Mummy. Not Mammy. The word is a rock, hurled against Mary’s heart. It shatters like glass. Niamh is still dead. She didn’t save her. She’s still in the ground.
‘The door,’ she says as Helen plucks at her fingers, trying to loosen her grip on Lee. ‘You must shut the door. You could have lost him. You could have lost him for ever.’

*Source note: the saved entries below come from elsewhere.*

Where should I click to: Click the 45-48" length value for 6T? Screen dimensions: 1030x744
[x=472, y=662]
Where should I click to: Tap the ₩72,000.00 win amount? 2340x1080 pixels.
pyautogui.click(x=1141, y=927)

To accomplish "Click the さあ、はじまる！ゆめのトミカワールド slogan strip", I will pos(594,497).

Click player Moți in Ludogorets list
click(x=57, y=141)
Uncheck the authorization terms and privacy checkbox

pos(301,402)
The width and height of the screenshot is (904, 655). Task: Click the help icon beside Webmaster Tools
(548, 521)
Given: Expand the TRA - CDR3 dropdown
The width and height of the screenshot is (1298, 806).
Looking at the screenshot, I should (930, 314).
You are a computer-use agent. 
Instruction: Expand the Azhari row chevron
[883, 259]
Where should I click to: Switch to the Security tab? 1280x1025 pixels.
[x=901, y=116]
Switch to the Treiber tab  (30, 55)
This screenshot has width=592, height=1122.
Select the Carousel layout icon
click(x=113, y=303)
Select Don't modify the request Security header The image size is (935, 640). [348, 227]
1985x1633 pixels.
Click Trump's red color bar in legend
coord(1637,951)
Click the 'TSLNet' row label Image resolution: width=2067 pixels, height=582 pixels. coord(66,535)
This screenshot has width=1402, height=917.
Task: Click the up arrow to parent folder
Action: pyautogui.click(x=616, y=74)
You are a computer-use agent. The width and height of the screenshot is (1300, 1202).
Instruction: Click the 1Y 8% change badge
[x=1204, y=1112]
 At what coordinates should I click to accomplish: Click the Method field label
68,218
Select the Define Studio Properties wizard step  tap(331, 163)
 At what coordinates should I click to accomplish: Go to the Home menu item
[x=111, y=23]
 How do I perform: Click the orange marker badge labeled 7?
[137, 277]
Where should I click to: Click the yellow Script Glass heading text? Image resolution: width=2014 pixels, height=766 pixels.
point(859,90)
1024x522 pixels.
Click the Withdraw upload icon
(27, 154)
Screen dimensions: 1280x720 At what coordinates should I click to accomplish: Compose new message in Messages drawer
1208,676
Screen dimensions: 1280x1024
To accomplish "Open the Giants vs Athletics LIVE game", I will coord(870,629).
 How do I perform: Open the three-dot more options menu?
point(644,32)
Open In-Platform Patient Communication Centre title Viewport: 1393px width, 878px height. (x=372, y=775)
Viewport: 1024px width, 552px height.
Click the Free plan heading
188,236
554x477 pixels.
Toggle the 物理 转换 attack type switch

She tries to let go of the boy but she can’t. Her mind and heart may have realised the truth but her body is still clinging to the delusion that it’s Niamh in her arms, and Helen has to help her stand. She ushers her into the living room, with Lee still in her arms, and helps her into a chair. Helen says something about getting a glass of water but before she can leave the room her child starts to cry. And, just like that, Mary’s locked limbs release him. Her body aches with loss as he scrambles away from her, then, as his mother lifts him up and into her arms, a wave of shame washes over her.
‘What happened?’ Helen perches in the chair next to her. ‘Please, Mary. Please tell me what happened.’
‘I was in the kitchen,’ she says. She feels numb, detached, as though someone else is speaking the words that are coming out of her mouth. ‘And I felt a breeze. I realised that the front door must have been left open so I went into the hallway to close it. That’s when I saw Lee, standing outside, all alone. He was about to step into the road.’
‘Oh my God.’ Helen covers her mouth with a hand. ‘But I shut the door. I could have sworn I shut the d—’
‘A car was coming,’ Mary continues. ‘I snatched him out the way.’
‘Oh my God.’ The other woman bursts into tears. ‘Oh, thank you. I don’t … I don’t … if anything happened …’
Mary doesn’t say a word as her guest continues to praise and thank her. Her chest is so tight she can’t speak.